Die Autorin Paula Irmschler wurde 1989 in Dresden geboren, hat fünf Jahre lang in Chemnitz gelebt und studiert und ist dann mit Sack und Pack nach Köln gezogen. Nach einer eigenen Kolumne im Musikmagazin Intro sowie diversen Artikeln für Musikexpress, Jolie und Co. schreibt sie seit 2018 als Redakteurin für das Satiremagazin TITANIC. High Five, würde ich mal sagen!
„Das Studium läuft schleppend, die Beziehung suboptimal und das Thema Selbstliebe zählt auch nicht gerade zu Giselas Spezialgebieten.“
Ihr Roman „Superbusen“ spielt zum Großteil in Chemnitz, setzt im Zeitraum der #wirsindmehr Aktionen gegen rechte Gewalt ein und dreht sich um das Leben der Hauptfigur Gisela. Gisela ist Anfang Zwanzig, studiert mehr oder wenig erfolgreich in der Stadt der Moderne (diesen Titel hat sich Chemnitz selbst gegeben), steht auf Kriegsfuß mit ihrer Heimatstadt Dresden, engagiert sich mit ihrem Freundeskreis auf Demos gegen Nazis und befindet sich in den meisten Bereichen ihres Lebens im Krisenmodus. Das Studium läuft schleppend, die Beziehung suboptimal und das Thema Selbstliebe zählt auch nicht gerade zu Giselas Spezialgebieten.
„Es geht ums Erwachsenwerden, ums Erinnern, um die Suche nach seinem Platz im Leben, um Menschen, die einen über kurz oder lang begleiten, ums Gehen oder Bleiben, auch wenn es schwierig wird.“
Zum Glück hat sie einen Haufen cooler Freundinnen um sich herum, die ihr dabei helfen sich durch diese Krisen zu manövrieren. Zwischen den Zeilen geht es um noch einiges mehr. Es geht ums Erwachsenwerden, ums Erinnern, um die Suche nach seinem Platz im Leben, um Menschen, die einen über kurz oder lang begleiten, ums Gehen oder Bleiben, auch wenn es schwierig wird. Ein Gedanke blieb mir während des Lesens besonders im Gedächtnis. Gisela denkt darüber nach, ob sie in Chemnitz bleiben oder der Stadt den Rücken kehren soll und sinniert: „Es war doch eine größtenteils ganz gute Zeit hier, und es dürfen nicht alle abhauen, sonst gewinnen die Arschlöcher.“ Vielleicht kommt ihr ja auch aus einer Stadt mit Schwächen. Ich selbst stamme aus der östlichsten Stadt Deutschlands, aus Görlitz. Ich kann mich noch gut daran erinnern wie es war als Jugendliche vor halbstarken Nazis wegzurennen, darauf zu warten, dass die Polizei zu Hilfe kommt, aber nicht auftaucht. Görlitz ist jüngst kurz vor knapp an einem AFD Oberbürgermeister vorbei geschrammt. Aber ja, es ist sehr einfach sich ein Urteil aus der Ferne zu erlauben. Ich weiß, dass die Stadt viele wunderbare Facetten und ein großartiges bürgerliches Engagement zu bieten hat. Ich bin dankbar für jeden, der der Stadt nicht den Rücken zugekehrt hat, sondern weiterhin zur Vielfalt vor Ort beiträgt.
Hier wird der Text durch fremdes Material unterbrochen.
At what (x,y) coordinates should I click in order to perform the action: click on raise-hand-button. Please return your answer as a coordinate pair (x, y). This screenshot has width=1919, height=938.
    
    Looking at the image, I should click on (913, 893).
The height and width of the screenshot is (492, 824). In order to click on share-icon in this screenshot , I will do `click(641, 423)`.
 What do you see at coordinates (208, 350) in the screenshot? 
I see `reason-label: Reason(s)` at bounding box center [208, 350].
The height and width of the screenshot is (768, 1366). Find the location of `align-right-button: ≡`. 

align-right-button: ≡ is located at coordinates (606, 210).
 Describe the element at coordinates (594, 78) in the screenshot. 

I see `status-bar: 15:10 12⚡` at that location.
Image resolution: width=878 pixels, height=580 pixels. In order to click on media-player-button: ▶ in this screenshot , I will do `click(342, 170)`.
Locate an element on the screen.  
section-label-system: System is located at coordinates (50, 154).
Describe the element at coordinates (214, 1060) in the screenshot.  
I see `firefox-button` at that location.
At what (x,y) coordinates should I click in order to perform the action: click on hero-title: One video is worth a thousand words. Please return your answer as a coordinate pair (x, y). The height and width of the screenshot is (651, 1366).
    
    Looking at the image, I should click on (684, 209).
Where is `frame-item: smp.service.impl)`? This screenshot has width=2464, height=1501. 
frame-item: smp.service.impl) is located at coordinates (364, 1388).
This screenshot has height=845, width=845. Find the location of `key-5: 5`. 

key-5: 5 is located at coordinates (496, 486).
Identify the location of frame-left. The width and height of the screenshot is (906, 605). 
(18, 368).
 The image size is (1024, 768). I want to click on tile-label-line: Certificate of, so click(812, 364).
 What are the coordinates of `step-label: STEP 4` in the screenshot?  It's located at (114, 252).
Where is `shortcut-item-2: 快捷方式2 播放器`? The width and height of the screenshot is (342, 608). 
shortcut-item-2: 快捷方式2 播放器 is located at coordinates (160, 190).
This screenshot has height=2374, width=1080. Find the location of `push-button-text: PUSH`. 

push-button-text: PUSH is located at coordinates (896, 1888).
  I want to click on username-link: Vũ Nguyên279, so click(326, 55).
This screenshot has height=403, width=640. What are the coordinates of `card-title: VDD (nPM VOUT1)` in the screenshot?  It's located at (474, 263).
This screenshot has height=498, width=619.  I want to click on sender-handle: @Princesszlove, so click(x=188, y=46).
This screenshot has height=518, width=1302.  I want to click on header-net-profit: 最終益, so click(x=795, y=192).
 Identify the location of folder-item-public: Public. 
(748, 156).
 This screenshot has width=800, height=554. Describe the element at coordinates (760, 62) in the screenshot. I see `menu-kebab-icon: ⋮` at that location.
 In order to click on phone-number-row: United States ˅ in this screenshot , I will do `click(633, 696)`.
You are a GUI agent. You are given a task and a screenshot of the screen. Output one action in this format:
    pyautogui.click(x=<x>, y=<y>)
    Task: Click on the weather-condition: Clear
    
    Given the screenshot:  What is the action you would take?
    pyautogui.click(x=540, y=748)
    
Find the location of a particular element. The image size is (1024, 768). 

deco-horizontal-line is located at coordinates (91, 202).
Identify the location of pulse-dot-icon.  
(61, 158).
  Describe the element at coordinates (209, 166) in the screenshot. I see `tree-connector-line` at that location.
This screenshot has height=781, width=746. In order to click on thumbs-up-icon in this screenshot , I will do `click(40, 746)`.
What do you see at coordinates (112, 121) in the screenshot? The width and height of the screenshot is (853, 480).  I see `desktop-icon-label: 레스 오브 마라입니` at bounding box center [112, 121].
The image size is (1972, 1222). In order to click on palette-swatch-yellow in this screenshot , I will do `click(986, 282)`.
Das geht es Chemnitz und einigen anderen Städten wohl ähnlich.
Der Roman lässt sich auf jeden Fall gut und leicht weg lesen, auch wenn ich persönlich das Gefühl hatte der Lebensphase der Protagonistin bereits um ein paar Jahre entwachsen zu sein.
Ich empfehle das Buch allen, die Lust auf ein paar Flashbacks aus ihrer Studienzeit haben, allen, die selbst in ihrer ersten „Mitte Zwanzig Wachstums Krise“ stecken und allen, die ein bisschen mehr übers Leben in Chemnitz erfahren möchten. Um meine Freundin Wanda zu zitieren: „Ist als wäre ich zurück im Studium, richtig krasse Erinnerungen, die da wieder präsent werden!“.
Vielen Dank an den Ullstein Buchverlag für die Bereitstellung des Rezensionsexemplars.